Représentée par Me Béatrice Léopold Couturier de la scp Léopold, avocat au barreau de PARIS, toque : R029

ayant pour avocat plaidant Me Violaine Crézé, avocat au barreau de Marseille substituant Me Lise Truphème de L'aarpi Ctc Avocats, avocat au barreau d'Aix-en-Provence, toque : 432



Etablissement Public EAU DE PARIS

[Adresse 6]

[Localité 7]

non représenté



TRÉSOR PUBLIC - SERVICE DES IMPÔTS DES PARTICULIER S DE [Localité 9]

[Adresse 3]

[Localité 7]

non représenté







COMPOSITION DE LA COUR :



L'affaire a été débattue le 28 octobre 2020, en audience publique, devant la cour composée de :

Emmanuelle Lebée, conseillère faisant fonction de président de chambre

Gilles Malfre, conseiller, chargé du rapport

Bertrand Gouarin, conseiller,



qui en ont délibéré



Greffier, lors des débats : Juliette Jarry





ARRÊT :



- réputé contradictoire

- par mise à disposition de l'arrêt au greffe de la cour, les parties en ayant été préalablement avisées dans les conditions prévues au deuxième alinéa de l'article 450 du code de procédure civile.

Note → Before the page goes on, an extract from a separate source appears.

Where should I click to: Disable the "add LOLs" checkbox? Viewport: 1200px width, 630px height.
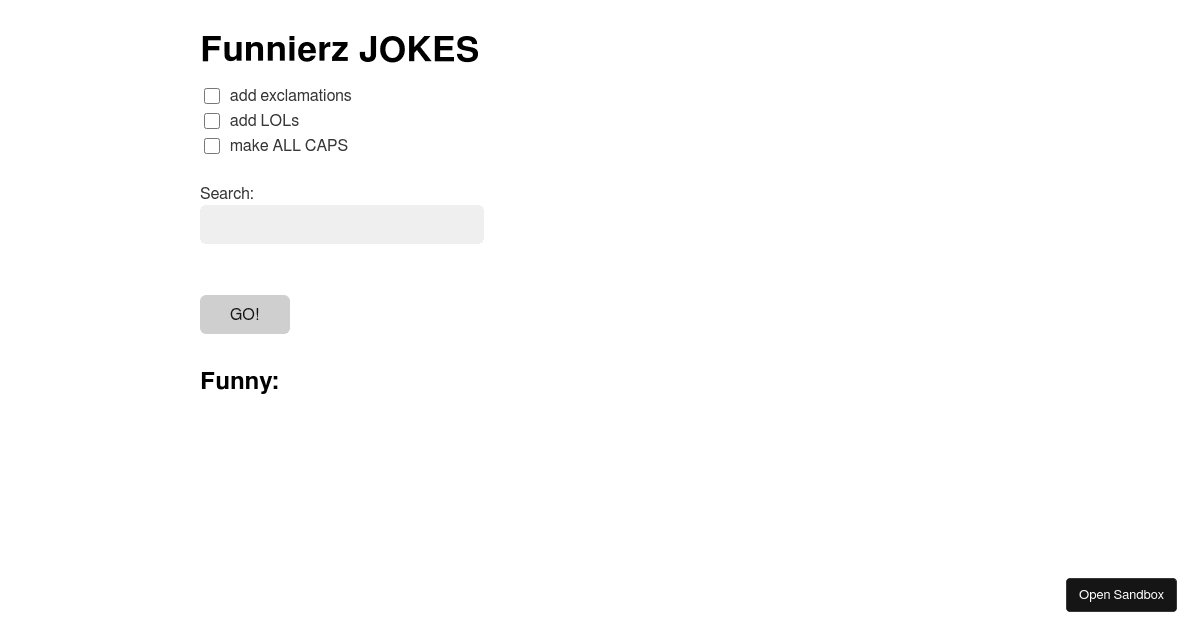click(212, 121)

Signé par M Gilles Malfre, conseiller, la présidente empêchée et par Juliette Jarry, greffière, présente lors de la mise à disposition






En exécution de 14 décisions, la société Ardifi a fait signifier le 25 octobre 2018 un commandement de payer aux fins de saisie immobilière à M. [R], ainsi qu'à son épouse séparée de biens au motif que le lot 13 constitue la résidence de la famille, le commandement visant plusieurs lots sis [Adresse 5]. La créancière poursuivante a fait assigner M. [R] par acte du 12 février 2019 à l'audience d'orientation du 24 octobre 2019. Mme Ben Abdelmoumen,'épouse [R], est intervenue volontairement à cette instance.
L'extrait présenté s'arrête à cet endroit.